There are some things that I keep coming back to in superhero settings. I don't know if they'll show up in the Strange City setting, but if one doesn't, it's because I've made a conscious effort to keep it out. You might have mental tics like this too, wells you keep returning to.
The underground complex. Whether it's mines or a forgotten city, I often have some kind of dungeon/subway complex/tunnel situation, complete with people or things living there.
Some journalists are scum. While I greatly appreciate the estate of journalism (having spent years on the school paper), I also recognize that some of the practitioners are, well, media whores. It's much easier to put this kind into a story than the good kind, though I try to have both.
The really stupid parody hero. I can't help it. I might be parodying something that's years out of date, but hell...I gotta.
Trying to justify certain superhero tropes with law or technology. A common superhero game, and one I won't stop with because I like certain superhero tropes, even if they fall apart when you think about them.
The missing heroes. I love legacy settings, but I want the players to be the important ones in the setting. Maybe not in the world of the setting, but in this area. Sometimes that means that everyone else is missing. (Or they're busy.)
The antagonistic base. An intelligent base that has an agenda different from the heroes? I'm all over that.
So I run into old Crimson Claw (he tried to kill me back in the day), and it turns out... Hey, both heroes and villains are still people. Some of them must give up and do something else.

• **WORK ORDER A**
In the post on recurring superhero ideas, why does the writer often leave the other heroes missing or busy?
• **WORK ORDER B**
From the post on recurring superhero ideas, copy the passage starting with "Some journalists are" and going on through "to have both.", swapping "school paper" for "college paper".

• **DATA SHOWN**
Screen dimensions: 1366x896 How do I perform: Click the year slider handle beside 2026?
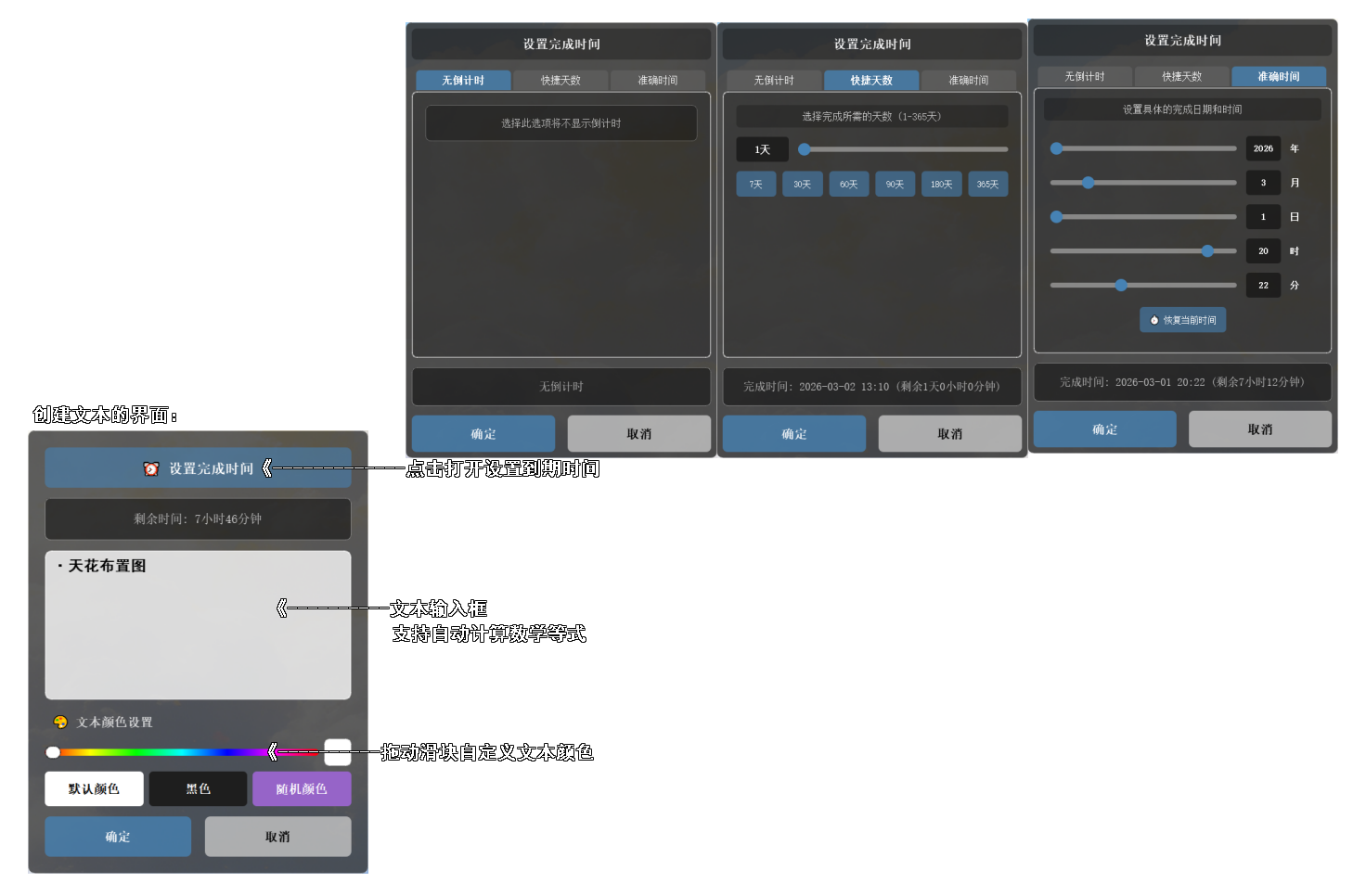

• **RESPONSE AREA A**
The writer loves legacy settings but wants the players to be the important heroes, at least in their own area. Keeping the other heroes missing or busy leaves room for that.

• **RESPONSE AREA B**
Some journalists are scum. While I greatly appreciate the estate of journalism (having spent years on the college paper), I also recognize that some of the practitioners are, well, media whores. It's much easier to put this kind into a story than the good kind, though I try to have both.